2

I've been googling & trying to get this myself but can't quite get it...

QUESTION: What regular expression could be used to select text BETWEEN (but not including) the delimiter text. So as an example:

Start Marker=ABC
Stop Marker=XYZ

---input---
This is the first line
And ABCfirst matched hereXYZ
and then
again ABCsecond matchXYZ
asdf
------------

---expected matches-----
[1] first matched here
[2] second match
------------------------

Thanks

Alan Moore
  • 73,866
  • 12
  • 100
  • 156
Greg
  • 34,042
  • 79
  • 253
  • 454
  • 2
    One quick comment for anyone reading this -- if you're looking at this question because you want to use regular expressions for XML parsing, don't. It's something I see folks trying to do in #bash frequently, and it's a Very Bad Idea -- XML parsing is surprisingly difficult to get right, and any attempt to capture the intricacies of the syntax in a regular expression is bound to fail. Use a library or tool built for the purpose -- if, like the folks asking in #bash, you want something you can use from a shell script, see XMLStarlet. – Charles Duffy Sep 28 '09 at 04:33

3 Answers3

10

Standard or extended regex syntax can't do that, but what it can do is create match groups which you can then select. For instance:

ABC(.*)XYZ

will store anything between ABC and XYZ as \1 (otherwise known as group 1).

If you're using PCREs (Perl-Compatible Regular Expressions), lookahead and lookbehind assertions are also available -- but groups are the more portable and better-performing solution. Also, if you're using PCREs, you should use *? to ensure that the match is non-greedy and will terminate at the first opportunity.

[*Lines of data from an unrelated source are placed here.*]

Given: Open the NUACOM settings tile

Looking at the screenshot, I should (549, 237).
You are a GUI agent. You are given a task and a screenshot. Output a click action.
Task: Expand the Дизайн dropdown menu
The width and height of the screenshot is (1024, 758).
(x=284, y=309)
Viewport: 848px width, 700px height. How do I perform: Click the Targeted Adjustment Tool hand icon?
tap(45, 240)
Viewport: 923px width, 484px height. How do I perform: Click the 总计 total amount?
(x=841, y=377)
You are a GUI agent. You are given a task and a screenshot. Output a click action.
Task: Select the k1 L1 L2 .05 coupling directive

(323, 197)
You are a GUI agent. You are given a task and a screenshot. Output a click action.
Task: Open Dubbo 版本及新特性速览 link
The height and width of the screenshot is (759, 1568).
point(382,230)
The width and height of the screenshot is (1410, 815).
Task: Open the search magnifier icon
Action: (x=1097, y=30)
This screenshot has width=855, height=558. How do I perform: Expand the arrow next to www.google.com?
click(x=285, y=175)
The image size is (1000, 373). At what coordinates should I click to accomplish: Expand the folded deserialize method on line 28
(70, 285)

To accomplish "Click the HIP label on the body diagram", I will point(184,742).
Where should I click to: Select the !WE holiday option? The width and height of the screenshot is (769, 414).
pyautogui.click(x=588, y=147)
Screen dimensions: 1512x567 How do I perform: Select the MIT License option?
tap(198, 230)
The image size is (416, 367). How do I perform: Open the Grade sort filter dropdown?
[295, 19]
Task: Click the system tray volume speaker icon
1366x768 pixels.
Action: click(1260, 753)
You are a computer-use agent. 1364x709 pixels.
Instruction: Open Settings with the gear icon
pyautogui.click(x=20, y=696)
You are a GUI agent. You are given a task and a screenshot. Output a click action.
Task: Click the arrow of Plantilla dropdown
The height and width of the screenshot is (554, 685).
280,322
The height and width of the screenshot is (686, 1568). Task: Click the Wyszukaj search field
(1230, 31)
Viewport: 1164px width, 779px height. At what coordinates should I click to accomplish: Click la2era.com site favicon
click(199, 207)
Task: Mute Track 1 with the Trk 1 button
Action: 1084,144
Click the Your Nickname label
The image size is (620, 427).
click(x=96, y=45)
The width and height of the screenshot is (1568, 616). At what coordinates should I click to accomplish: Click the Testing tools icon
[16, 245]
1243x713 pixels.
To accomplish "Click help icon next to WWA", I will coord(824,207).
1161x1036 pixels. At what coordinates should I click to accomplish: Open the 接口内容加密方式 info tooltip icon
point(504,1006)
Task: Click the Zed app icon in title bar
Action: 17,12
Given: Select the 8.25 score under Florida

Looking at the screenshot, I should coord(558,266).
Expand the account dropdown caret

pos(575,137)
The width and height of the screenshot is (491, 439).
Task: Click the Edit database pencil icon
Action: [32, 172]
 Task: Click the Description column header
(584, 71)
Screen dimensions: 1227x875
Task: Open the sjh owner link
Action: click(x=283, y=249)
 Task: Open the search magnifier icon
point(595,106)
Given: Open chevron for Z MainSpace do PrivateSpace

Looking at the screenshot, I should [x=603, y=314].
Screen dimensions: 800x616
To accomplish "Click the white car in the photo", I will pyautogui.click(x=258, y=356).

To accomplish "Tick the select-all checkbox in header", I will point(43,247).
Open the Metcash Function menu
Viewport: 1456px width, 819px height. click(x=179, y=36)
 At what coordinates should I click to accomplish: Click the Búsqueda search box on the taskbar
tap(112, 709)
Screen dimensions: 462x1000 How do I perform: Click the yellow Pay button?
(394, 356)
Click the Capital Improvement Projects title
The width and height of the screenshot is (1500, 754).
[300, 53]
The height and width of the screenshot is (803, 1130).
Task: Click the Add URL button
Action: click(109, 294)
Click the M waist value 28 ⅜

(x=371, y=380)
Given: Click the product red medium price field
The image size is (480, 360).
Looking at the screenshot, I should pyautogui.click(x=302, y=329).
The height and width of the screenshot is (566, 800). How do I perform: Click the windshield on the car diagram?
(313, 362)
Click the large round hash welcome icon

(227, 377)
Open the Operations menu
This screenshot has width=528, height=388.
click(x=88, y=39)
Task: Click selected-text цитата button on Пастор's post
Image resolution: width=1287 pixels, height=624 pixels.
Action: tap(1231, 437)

You can test this yourself in a Python interpreter (the Python regex syntax is PCRE-derived):

>>> import re
>>> input_str = '''
... This is the first line
... And ABC first matched hereXYZ
... and then
... again ABCsecond matchXYZ
... asdf
... '''
>>> re.findall('ABC(.*?)XYZ', input_str)
[' first matched here', 'second match']
Charles Duffy
  • 280,126
  • 43
  • 390
  • 441
  • would the \1 group contain "first matched here" and "second match", or everything between first ABC till last XYZ? – kender Sep 28 '09 at 04:19
  • 1
    @kender - To have only one match, two things would need to be true: The multiline flag would need to be set, and the asterisk would need to be greedy. Otherwise, we have two separate matches, each of which has its own groups. – Charles Duffy Sep 28 '09 at 04:23
  • I'm actually using C#, so is the idea I might be able to get at the groups (e.g. \1 group) in C#? – Greg Sep 28 '09 at 04:27
  • @Greg - Absolutely; if you have a Match m, see m.Groups. – Charles Duffy Sep 28 '09 at 04:29
  • got it thanks: foreach (Match match in matches) { GroupCollection groups = match.Groups; Console.Out.WriteLine(groups[1]); } – Greg Sep 28 '09 at 05:37
  • 1
    It isn't the Multiline flag that would need to be set, it's RegexOptions.Singleline (in Python it would be re.DOTALL or re.S). – Alan Moore Sep 28 '09 at 21:19
3

/ABC(.*?)XYZ/

By default, regular expression matches are greedy. The '?' after the . wildcard character, denotes a minimal match, so that the first match is this:

first matched here

...instead of this:

first matched hereXYZ
and then
again ABCsecond match 
0

You want the non-greedy match, .*?

while( $string =~ /ABC(.*?)XYZ/gm ) {
  $match = $1;
}
Charles Duffy
  • 280,126
  • 43
  • 390
  • 441
Devin Ceartas
  • 4,743
  • 1
  • 20
  • 33